Respondo: bien, gracias. En su sitio.

Subí a una pirámide de mil pares, altísima, llena de jeroglíficos, escalón a escalón, como si me fuera la vida en ello.

Llegué arriba hecho una mierda. Bajé todavía peor.

Supongo que la gracia consistía en demostrarme que era capaz de hacerlo. Tengo comprobado que basta con que me digan que algo es difícil, complicado o arriesgado para que me entren ganas de intentarlo.

O sea, que no soy más que otro idiota competitivo.

Cuando volví al campamento-base (o sea, al hotel que está al pie de las ruinas), me metí bajo una ducha y estuve un cuarto de hora dejando que el agua fría hiciera lo posible por reparar mi deterioro total.

–¿Qué tal? –me preguntó un compañero de travesía que, pese a tener treinta años menos, estaba igual de destrozado que yo.

–Excelente –le contesté–. He entrado muerto y he salido sólo agonizante.

Se lo tomó como una humorada. Era un diagnóstico científico.

Pero no fue eso, ni mucho menos, lo que más me impresionó de la excursión.

Lo que me dejó más hecho polvo, con diferencia, fue la contemplación de la miseria, la inseguridad y la desasistencia en las que malvive la población de los estados unidos mexicanos de Quintana Roo y Yucatán.  Chozas. Carreteras mugrientas con cientos de chozas a los lados, cada una con sus cuatro gallinas que se meten por delante de los coches destartalados que circulan con la indiscutible ayuda de Santa Rita, abogada de imposibles. Perros que sestean, a falta de algo mejor que hacer. Ni un cultivo. Tiendas que dan grima. Algunas mujeres que barren con tenacidad fanática entradas de cabañas que no tienen la más mínima posibilidad de llegar limpias a la media hora siguiente. Y niños. Y niñas. Muchas.

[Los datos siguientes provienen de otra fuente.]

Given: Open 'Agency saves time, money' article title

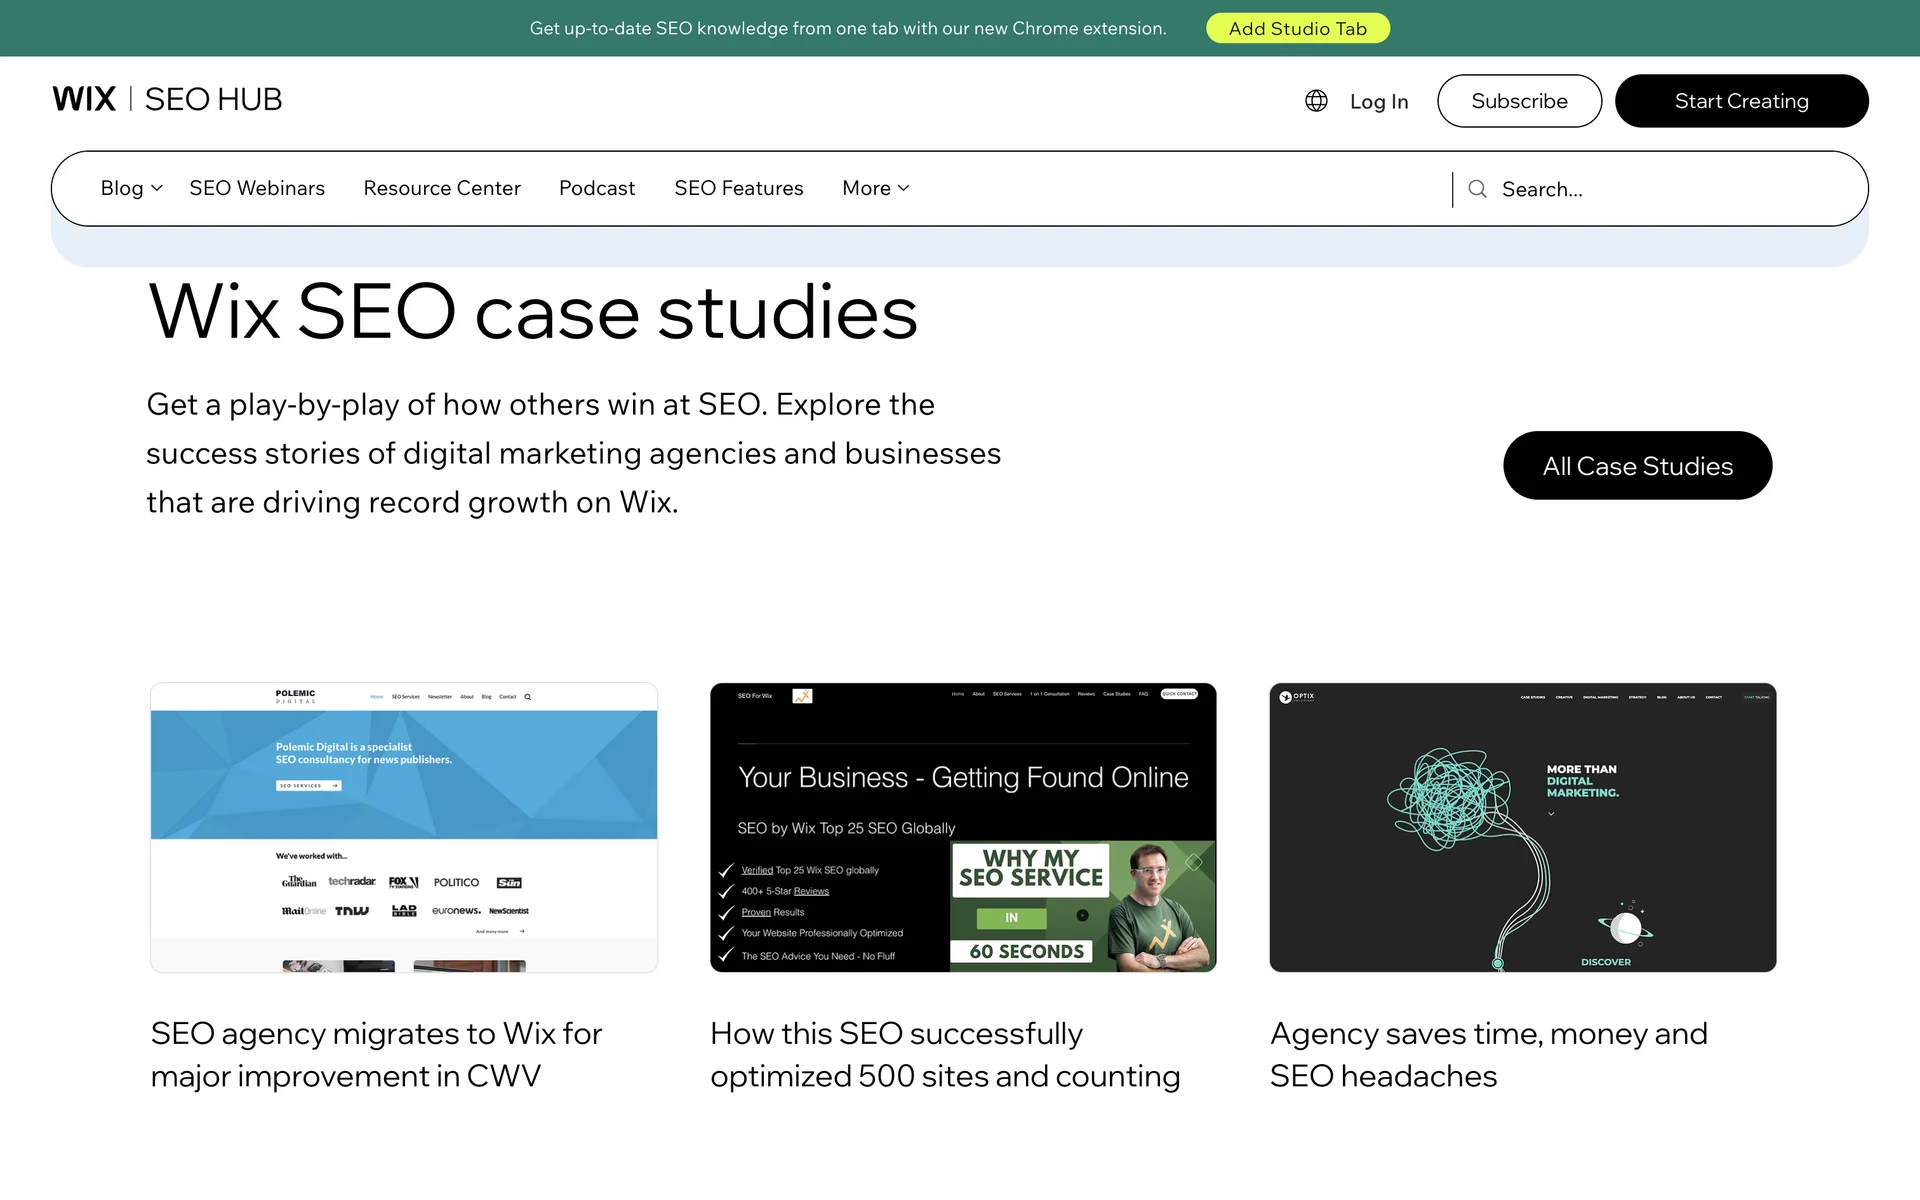Looking at the screenshot, I should click(x=1488, y=1054).
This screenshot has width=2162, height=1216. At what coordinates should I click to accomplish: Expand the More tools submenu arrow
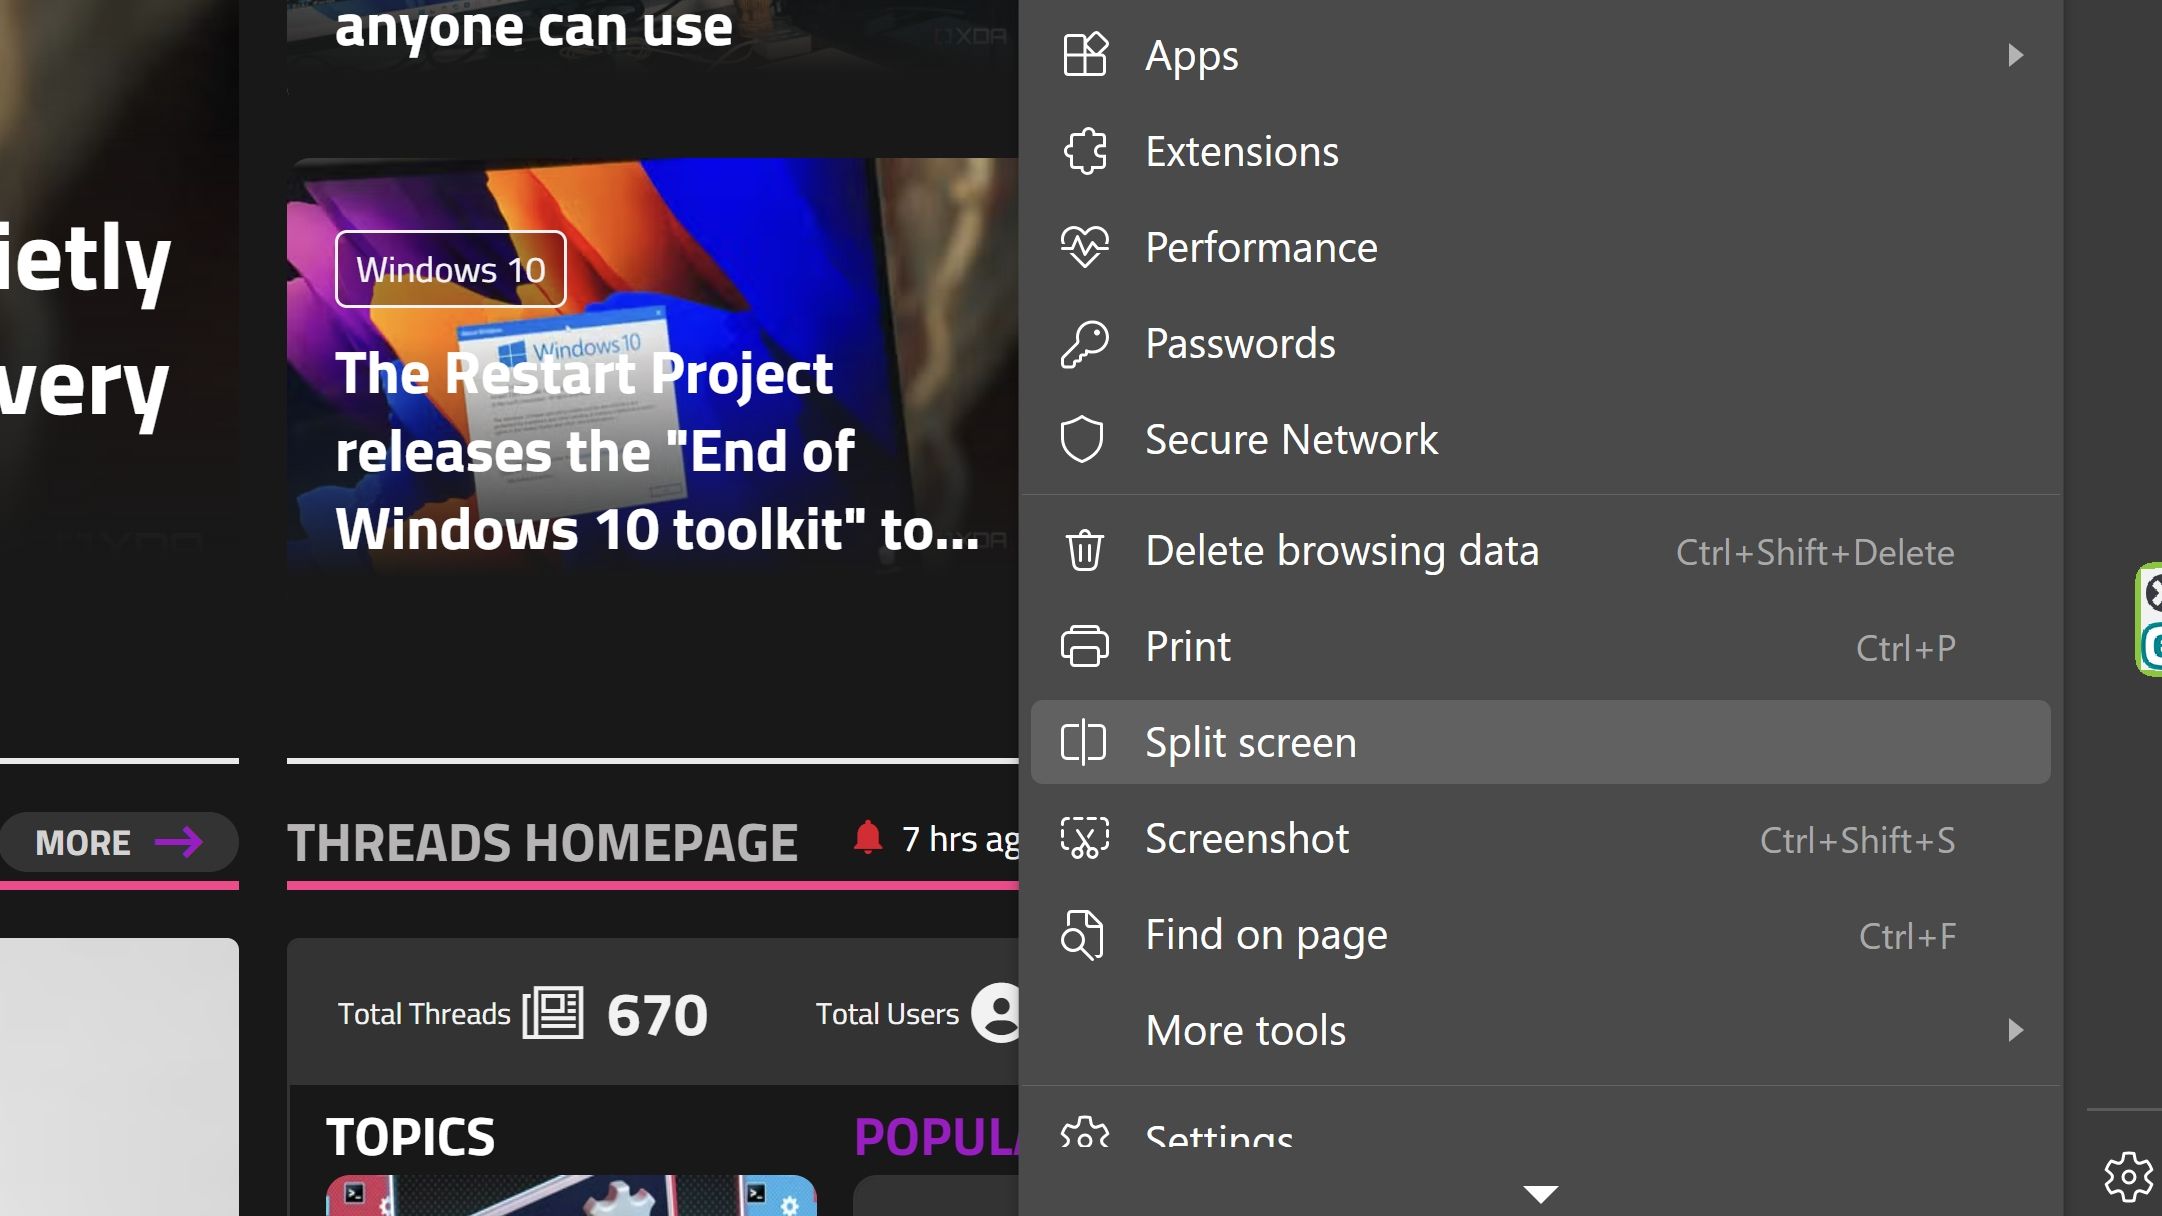click(x=2015, y=1030)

Jugándose el tipo sin conciencia de estar haciéndolo, corriendo delante de los coches, rivalizando con las gallinas, cruzándose a su aire.

Y que sea lo que Dios quiera.

Comprendí por qué los tour operators han montado los macrohoteles de la costa, la famosa Riviera Maya, con su Cancún y toda la pera, en los que es posible pasar todo el tiempo que sea, semanas y semanas, sin necesidad de salir de sus enormes complejos, en los que hay de todo y todavía más. 

Se trata de que el turista no se entere de dónde está.